UFPB divulga cartilha da AGU com vedações aos agentes públicos em eleições

A Universidade Federal da Paraíba (UFPB) divulga a seu público interno a cartilha produzida pela Advocacia Geral da União (AGU) sobre condutas vedadas a agentes públicos. O documento, que pode ser acessado aqui, estabelece as recomendações a serem observadas desde o início do ano eleitoral, com intensificação das restrições nos três meses que antecedem o pleito, período em que incidem as principais vedações legais.
A publicação estabelece regras que devem ser seguidas por servidores, gestores, terceirizados, estagiários e demais colaboradores vinculados à instituição, com o objetivo de garantir a imparcialidade da Administração Pública e a igualdade entre candidatos no processo eleitoral.
De acordo com a cartilha, é considerado agente público todo aquele que exerce função vinculada ao Estado, ainda que de forma temporária, sem remuneração ou sem vínculo permanente. Isso inclui o conjunto de trabalhadores que atuam nas universidades federais, abrangendo diferentes vínculos e formas de atuação.
Entre as principais orientações, está a vedação ao uso de bens, serviços e estrutura institucional para fins eleitorais. Espaços físicos, equipamentos, sistemas institucionais e canais oficiais de comunicação não podem ser utilizados para promover candidaturas ou manifestações político-eleitorais.

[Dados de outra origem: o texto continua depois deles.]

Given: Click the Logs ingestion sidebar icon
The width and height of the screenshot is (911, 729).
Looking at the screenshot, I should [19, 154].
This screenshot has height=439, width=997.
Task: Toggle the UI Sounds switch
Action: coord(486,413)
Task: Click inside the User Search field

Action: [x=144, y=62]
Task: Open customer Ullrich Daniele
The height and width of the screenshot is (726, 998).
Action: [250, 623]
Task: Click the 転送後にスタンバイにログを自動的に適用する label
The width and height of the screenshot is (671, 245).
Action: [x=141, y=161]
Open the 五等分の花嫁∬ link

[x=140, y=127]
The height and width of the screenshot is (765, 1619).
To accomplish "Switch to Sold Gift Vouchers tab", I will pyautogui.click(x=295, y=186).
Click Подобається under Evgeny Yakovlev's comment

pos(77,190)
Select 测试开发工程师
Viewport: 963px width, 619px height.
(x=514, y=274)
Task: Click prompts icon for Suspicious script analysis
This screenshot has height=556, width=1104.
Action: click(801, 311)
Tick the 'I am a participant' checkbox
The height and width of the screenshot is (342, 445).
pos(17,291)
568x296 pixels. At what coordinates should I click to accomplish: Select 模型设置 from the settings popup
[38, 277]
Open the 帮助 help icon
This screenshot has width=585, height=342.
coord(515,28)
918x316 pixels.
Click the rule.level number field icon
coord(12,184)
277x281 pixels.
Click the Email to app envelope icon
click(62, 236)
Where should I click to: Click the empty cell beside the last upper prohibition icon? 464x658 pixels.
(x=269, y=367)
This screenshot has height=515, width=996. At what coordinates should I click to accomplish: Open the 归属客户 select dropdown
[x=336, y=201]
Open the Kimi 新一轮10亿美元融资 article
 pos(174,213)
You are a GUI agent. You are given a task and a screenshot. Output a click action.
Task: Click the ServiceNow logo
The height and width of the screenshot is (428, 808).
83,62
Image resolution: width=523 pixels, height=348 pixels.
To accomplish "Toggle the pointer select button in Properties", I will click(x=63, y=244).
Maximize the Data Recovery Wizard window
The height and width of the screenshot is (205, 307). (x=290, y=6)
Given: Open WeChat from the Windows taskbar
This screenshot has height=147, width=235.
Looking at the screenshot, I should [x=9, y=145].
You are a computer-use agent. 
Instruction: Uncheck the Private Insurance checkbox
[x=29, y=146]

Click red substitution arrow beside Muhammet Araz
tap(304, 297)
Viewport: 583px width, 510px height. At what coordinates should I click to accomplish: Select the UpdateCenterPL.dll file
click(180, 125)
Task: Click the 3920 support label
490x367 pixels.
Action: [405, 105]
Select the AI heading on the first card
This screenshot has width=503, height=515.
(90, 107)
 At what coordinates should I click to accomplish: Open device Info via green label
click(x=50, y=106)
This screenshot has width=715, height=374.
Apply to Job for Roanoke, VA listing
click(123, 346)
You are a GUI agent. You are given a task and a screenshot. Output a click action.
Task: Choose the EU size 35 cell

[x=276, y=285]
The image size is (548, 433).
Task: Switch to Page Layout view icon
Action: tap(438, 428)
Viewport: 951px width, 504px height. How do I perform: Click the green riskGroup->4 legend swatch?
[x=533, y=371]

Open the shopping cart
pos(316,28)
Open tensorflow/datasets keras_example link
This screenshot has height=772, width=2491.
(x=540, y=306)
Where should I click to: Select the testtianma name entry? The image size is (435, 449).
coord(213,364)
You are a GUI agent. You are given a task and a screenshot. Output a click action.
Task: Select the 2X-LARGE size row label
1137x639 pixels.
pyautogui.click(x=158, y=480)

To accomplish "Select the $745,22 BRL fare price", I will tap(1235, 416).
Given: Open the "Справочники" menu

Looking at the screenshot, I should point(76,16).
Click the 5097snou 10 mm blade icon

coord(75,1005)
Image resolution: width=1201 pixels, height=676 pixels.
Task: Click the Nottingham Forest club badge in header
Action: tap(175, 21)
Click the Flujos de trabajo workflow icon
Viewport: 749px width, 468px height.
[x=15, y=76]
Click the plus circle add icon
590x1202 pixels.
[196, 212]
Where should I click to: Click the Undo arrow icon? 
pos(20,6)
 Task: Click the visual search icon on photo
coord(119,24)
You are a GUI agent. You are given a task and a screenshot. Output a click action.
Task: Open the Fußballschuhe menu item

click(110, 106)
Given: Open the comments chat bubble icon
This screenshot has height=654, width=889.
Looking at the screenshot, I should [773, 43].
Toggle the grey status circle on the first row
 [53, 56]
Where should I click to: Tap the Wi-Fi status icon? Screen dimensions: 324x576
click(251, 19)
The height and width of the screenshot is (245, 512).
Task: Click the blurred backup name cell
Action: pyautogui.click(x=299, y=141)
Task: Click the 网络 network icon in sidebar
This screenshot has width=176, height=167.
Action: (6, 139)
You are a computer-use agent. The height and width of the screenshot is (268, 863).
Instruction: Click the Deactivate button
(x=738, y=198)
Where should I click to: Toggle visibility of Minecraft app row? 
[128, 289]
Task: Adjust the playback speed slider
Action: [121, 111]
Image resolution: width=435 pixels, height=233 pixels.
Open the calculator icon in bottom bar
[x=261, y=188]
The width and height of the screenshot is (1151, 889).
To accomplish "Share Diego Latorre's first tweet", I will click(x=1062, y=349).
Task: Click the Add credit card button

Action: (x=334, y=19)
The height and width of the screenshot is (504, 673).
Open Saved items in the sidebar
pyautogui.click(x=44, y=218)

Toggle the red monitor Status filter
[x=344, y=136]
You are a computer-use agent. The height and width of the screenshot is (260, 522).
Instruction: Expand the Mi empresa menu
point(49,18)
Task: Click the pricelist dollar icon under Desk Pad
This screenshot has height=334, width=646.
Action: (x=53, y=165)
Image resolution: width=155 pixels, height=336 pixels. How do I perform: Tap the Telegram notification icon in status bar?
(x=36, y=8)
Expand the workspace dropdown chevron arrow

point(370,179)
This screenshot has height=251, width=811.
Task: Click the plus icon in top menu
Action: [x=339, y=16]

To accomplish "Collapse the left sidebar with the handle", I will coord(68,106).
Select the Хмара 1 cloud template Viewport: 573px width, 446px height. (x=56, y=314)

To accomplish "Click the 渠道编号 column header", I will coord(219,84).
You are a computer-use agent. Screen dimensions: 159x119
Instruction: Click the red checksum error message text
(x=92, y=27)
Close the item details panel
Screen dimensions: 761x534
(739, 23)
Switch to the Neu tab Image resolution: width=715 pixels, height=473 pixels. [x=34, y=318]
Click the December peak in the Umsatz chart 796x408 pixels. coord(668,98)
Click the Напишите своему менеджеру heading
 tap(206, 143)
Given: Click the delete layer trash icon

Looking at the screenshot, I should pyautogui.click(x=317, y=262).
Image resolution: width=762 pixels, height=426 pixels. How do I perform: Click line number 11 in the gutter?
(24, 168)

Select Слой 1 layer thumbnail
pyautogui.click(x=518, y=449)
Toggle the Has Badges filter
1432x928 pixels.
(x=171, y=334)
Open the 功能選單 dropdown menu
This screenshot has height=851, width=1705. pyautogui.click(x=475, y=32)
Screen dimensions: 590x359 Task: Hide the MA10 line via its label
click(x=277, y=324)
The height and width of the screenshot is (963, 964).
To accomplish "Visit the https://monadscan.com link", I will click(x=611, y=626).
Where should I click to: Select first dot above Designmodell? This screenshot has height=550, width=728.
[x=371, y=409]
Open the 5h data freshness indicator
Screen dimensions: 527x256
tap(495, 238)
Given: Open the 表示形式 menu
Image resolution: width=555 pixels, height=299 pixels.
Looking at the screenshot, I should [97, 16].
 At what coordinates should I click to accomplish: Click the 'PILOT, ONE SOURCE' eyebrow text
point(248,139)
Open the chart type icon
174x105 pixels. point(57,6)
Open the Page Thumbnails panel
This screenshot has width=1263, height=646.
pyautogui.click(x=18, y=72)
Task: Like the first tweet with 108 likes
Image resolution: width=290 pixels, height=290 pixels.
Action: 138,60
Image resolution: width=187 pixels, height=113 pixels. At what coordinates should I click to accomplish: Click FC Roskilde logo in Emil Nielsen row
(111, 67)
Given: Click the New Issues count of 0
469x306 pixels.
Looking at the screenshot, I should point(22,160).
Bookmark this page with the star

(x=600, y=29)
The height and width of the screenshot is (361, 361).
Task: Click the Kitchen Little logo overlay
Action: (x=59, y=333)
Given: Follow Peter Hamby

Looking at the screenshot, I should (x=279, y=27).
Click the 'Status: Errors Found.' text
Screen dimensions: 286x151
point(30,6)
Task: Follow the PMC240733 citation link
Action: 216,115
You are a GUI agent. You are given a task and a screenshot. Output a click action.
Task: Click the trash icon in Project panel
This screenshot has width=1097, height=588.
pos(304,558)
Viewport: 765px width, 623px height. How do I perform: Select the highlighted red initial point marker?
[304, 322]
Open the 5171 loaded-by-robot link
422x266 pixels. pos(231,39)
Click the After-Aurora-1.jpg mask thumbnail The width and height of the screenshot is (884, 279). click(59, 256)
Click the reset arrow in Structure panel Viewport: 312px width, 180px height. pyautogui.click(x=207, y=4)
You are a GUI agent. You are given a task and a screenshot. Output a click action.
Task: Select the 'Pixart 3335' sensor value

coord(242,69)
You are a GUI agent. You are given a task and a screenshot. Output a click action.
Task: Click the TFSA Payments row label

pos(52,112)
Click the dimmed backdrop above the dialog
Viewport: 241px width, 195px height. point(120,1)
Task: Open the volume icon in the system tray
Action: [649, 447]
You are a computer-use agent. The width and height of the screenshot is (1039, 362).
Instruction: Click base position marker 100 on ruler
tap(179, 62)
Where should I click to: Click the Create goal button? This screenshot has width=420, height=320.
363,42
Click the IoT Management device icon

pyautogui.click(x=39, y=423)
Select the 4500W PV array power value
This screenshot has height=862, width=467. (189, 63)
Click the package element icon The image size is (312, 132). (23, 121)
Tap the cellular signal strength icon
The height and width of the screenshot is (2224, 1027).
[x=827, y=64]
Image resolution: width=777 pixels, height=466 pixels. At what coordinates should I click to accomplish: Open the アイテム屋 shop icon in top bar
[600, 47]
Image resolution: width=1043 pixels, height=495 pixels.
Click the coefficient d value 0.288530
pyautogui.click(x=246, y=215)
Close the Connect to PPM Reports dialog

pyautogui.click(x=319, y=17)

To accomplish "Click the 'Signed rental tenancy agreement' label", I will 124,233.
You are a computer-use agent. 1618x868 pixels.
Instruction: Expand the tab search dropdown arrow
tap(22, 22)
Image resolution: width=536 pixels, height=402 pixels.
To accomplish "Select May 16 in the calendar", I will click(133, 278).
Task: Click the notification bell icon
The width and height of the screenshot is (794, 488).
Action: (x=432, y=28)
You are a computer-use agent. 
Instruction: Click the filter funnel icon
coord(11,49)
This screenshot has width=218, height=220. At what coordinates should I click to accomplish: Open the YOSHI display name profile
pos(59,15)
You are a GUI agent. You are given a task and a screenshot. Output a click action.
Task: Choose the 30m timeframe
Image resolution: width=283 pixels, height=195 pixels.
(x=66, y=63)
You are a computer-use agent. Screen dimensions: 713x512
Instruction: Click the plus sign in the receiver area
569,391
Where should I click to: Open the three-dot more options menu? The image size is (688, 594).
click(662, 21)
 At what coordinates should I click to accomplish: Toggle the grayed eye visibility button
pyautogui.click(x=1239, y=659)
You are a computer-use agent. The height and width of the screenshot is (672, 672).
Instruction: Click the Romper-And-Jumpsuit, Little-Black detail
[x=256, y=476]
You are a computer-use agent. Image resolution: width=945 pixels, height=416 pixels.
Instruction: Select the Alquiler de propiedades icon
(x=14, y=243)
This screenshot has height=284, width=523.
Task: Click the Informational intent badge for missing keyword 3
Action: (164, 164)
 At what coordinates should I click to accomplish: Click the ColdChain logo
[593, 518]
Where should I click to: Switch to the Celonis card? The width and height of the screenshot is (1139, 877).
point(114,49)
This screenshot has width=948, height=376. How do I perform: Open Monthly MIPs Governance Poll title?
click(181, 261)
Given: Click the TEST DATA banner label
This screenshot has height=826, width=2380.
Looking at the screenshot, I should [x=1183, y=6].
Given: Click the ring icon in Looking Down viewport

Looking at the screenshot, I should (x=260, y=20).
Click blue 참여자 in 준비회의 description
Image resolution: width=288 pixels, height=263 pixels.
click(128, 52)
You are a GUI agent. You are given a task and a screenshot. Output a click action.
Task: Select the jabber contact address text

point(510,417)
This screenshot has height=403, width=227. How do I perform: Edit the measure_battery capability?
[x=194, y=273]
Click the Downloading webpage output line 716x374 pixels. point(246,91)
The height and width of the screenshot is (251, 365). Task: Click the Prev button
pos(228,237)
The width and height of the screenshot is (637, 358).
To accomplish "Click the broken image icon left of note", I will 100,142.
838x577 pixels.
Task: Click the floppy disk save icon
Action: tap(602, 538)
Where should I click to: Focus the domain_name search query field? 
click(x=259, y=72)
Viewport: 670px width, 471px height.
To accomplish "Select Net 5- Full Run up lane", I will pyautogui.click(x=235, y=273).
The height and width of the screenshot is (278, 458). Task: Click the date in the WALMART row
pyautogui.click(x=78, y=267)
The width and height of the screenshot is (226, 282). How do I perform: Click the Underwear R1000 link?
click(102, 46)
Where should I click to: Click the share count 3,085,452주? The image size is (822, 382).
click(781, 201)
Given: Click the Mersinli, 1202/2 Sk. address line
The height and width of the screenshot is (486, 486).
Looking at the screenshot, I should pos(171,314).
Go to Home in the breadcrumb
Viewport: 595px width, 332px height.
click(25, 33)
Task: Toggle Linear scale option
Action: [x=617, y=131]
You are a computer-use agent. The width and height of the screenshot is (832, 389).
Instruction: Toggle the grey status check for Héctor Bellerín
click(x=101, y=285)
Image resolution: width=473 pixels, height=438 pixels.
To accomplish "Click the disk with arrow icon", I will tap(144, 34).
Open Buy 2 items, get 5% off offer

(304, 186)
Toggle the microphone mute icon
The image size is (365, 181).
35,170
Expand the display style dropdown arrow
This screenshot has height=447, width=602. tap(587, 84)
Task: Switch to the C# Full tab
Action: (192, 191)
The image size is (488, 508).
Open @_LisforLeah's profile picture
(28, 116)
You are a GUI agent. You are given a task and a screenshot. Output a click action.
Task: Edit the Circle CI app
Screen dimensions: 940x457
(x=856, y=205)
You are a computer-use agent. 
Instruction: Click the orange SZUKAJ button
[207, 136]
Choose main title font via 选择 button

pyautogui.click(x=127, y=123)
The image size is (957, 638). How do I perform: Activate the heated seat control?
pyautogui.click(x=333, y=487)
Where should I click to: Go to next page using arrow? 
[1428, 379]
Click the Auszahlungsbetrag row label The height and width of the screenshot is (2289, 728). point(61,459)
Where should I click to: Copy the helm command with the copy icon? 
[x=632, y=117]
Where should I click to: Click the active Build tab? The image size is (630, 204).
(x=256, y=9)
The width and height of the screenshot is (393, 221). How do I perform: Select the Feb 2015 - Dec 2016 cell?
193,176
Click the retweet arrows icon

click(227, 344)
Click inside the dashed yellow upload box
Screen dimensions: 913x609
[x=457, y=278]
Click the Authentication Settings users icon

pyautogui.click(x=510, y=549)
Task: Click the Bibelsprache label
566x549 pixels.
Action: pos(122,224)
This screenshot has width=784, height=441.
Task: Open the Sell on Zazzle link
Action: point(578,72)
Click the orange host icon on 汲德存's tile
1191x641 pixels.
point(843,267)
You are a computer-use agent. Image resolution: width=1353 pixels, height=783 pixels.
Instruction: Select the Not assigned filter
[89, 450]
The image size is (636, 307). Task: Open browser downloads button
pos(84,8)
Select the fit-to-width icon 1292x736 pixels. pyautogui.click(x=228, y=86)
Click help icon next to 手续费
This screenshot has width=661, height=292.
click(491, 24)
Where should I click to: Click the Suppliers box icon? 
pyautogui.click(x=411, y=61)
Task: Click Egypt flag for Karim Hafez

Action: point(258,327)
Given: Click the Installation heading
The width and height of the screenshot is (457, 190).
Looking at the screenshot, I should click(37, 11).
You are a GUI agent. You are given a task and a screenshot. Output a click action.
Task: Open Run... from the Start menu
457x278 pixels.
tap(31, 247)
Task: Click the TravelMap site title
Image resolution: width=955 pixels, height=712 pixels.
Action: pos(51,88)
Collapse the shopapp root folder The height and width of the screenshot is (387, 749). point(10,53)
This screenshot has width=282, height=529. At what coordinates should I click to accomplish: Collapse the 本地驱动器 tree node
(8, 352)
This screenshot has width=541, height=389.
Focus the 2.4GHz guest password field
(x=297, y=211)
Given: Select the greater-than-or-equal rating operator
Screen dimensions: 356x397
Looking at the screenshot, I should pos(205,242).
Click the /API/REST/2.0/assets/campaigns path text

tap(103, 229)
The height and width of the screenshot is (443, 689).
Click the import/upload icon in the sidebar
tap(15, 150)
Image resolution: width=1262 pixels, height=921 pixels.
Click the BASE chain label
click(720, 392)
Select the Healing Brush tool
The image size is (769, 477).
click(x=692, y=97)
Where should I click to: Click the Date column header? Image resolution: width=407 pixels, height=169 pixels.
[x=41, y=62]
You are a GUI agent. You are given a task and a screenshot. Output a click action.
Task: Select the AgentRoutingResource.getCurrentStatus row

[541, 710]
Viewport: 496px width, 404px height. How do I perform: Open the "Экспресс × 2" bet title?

Também é proibido o uso do ambiente de trabalho para propaganda eleitoral ou para constranger servidores a apoiar candidatos.
A cartilha reforça ainda que a publicidade institucional deve seguir o princípio da impessoalidade, sem promoção de autoridades ou gestores. Durante o período eleitoral, há restrições à divulgação de ações institucionais que possam ser interpretadas como promoção pessoal ou favorecimento político, especialmente no período crítico que antecede as eleições.
No campo dos recursos humanos, o documento destaca limitações quanto ao uso de servidores em atividades eleitorais durante o expediente, além de restrições a atos administrativos como nomeações, exonerações e movimentações funcionais em determinados períodos.
Outro ponto de atenção diz respeito à propaganda eleitoral, que só é permitida a partir de 16 de agosto do ano da eleição. Antes dessa data, a divulgação de conteúdos com pedido explícito de voto — ou expressões equivalentes — pode configurar propaganda antecipada, sujeita a sanções.
A cartilha também alerta para o uso de redes sociais, recomendando cautela na publicação de conteúdos que possam vincular a imagem institucional a manifestações político-partidárias. Além disso, destaca a importância de evitar a disseminação de informações falsas no contexto eleitoral.
As orientações têm caráter preventivo e buscam assegurar a atuação regular da Administração Pública durante o período eleitoral. Em caso de dúvidas, a recomendação é que os agentes públicos consultem os setores jurídicos competentes antes da adoção de qualquer medida.